WHAT THE TASK ASKS → Give the entries as a JSON list of strings, one string per line and no blank lines. Begin at the line that contains "This screenshot has width=160, height=172." and stop after the line that contains "This screenshot has width=2227, height=1253.", leaving the pictures out.
▼
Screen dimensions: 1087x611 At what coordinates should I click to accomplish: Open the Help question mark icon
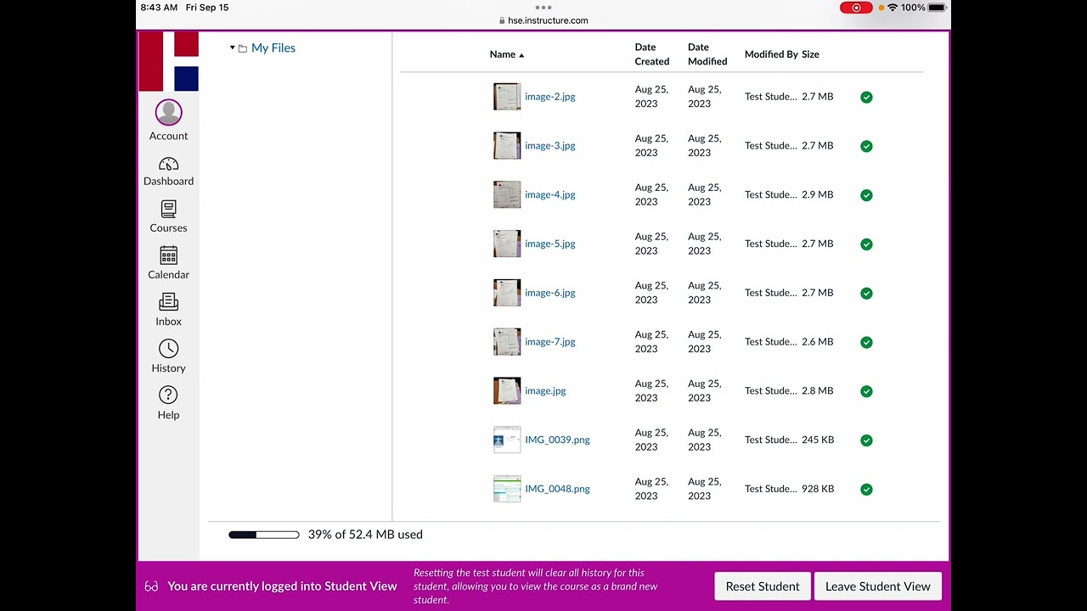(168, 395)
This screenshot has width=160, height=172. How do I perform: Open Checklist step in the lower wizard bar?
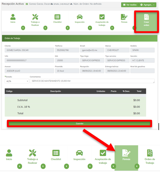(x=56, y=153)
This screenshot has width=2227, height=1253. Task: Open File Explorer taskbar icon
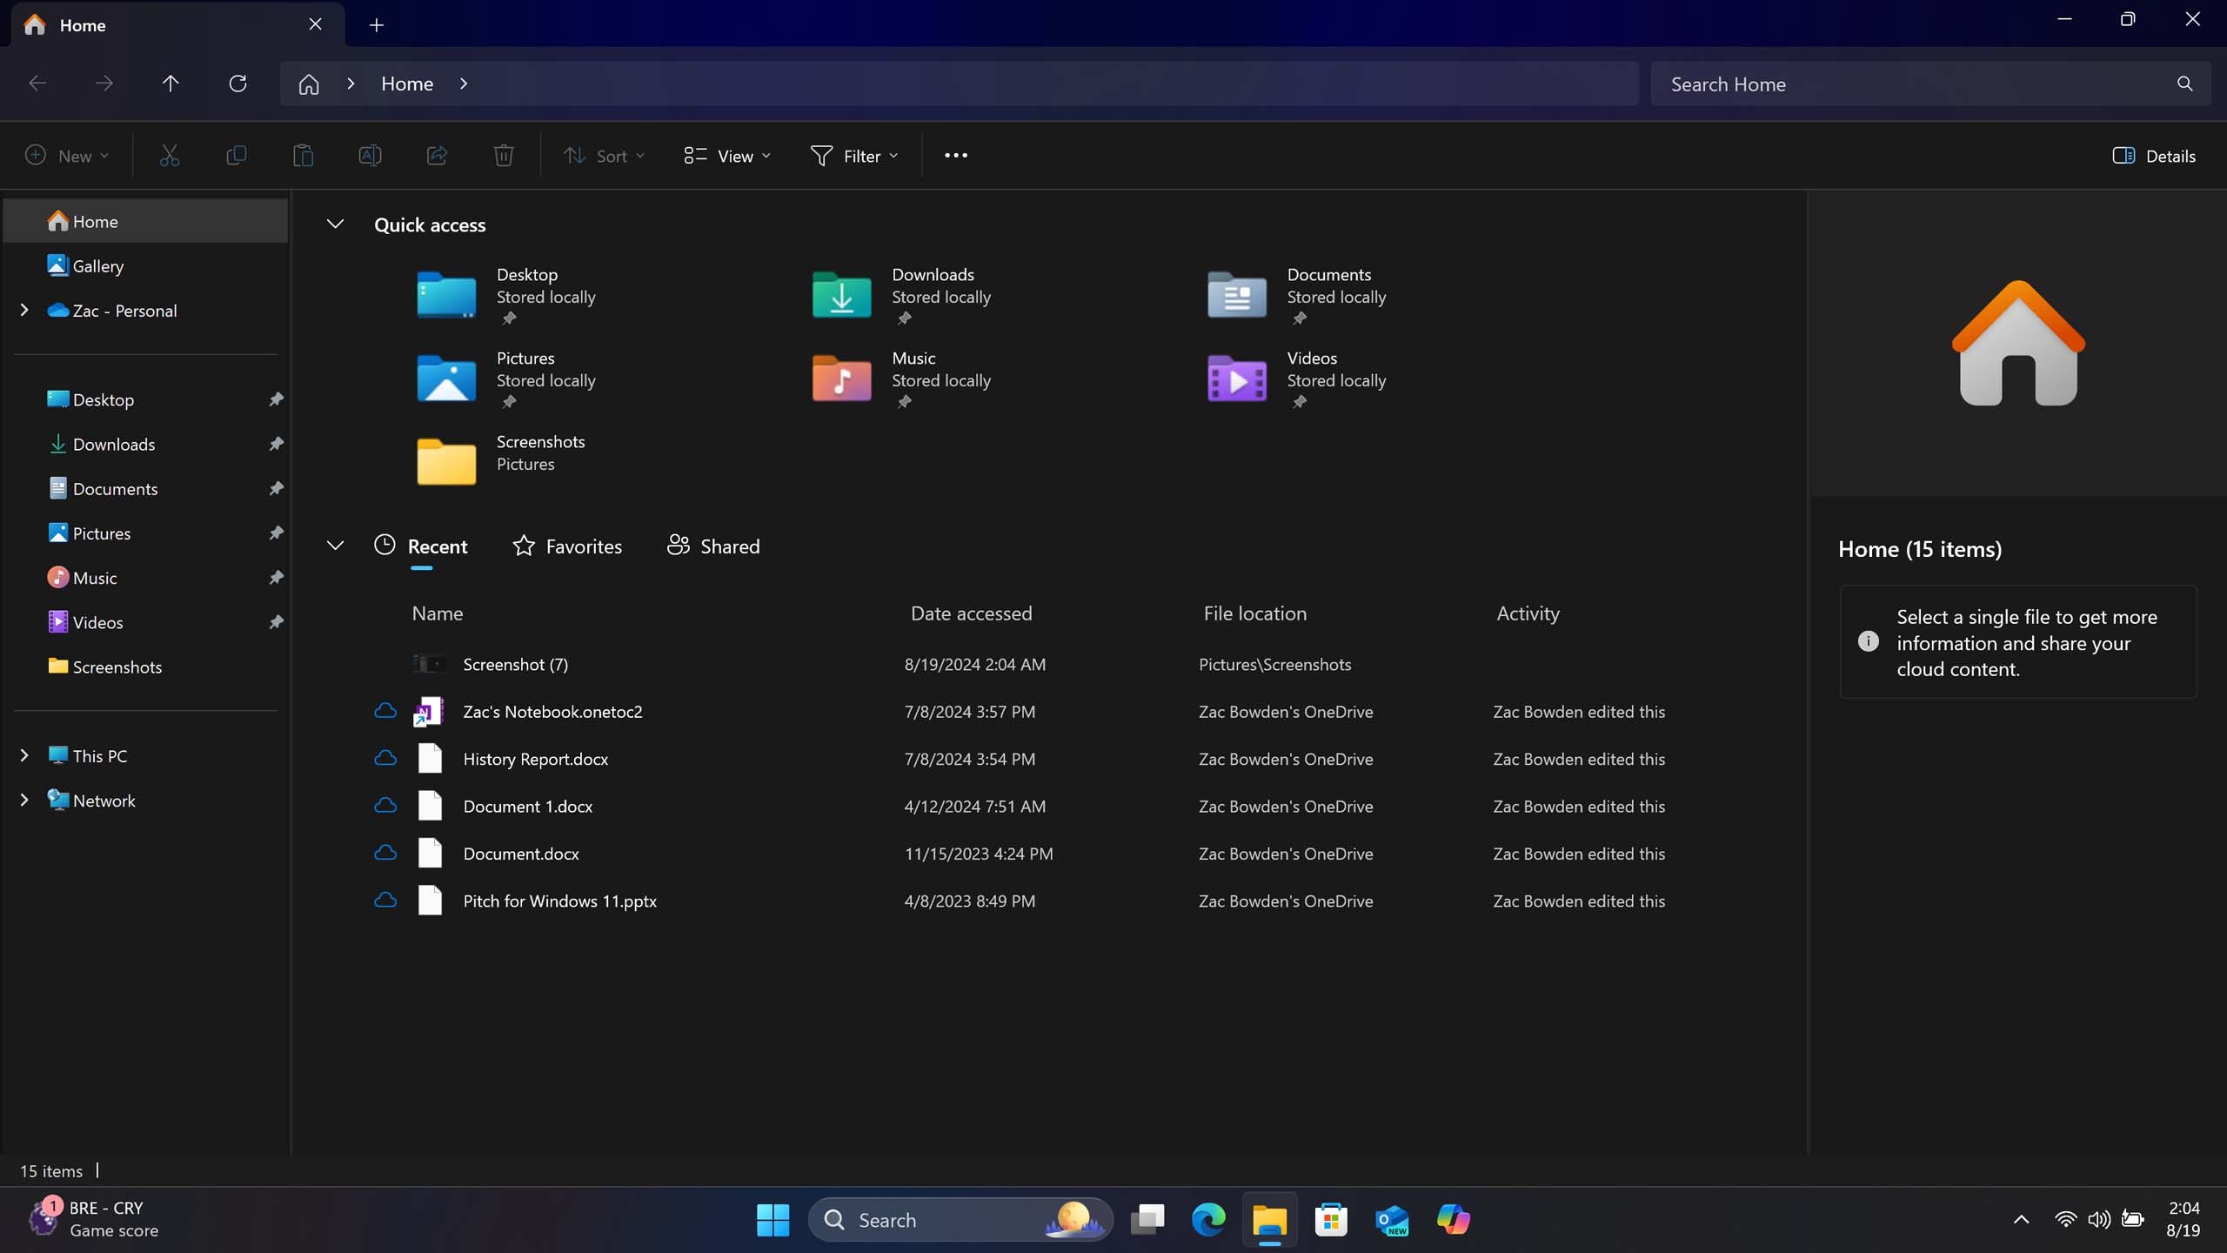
▲
▼
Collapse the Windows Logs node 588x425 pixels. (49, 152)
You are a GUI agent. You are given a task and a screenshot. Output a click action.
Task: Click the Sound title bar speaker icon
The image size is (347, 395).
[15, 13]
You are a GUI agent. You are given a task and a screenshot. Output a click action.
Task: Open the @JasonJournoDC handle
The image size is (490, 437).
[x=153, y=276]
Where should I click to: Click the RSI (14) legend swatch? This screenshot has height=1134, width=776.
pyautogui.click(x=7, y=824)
▲
EXERCISE RESPONSE →
[
  "This screenshot has width=160, height=172. How do I perform: Open Checklist step in the lower wizard bar?",
  "(x=56, y=153)",
  "This screenshot has width=2227, height=1253. Task: Open File Explorer taskbar icon"
]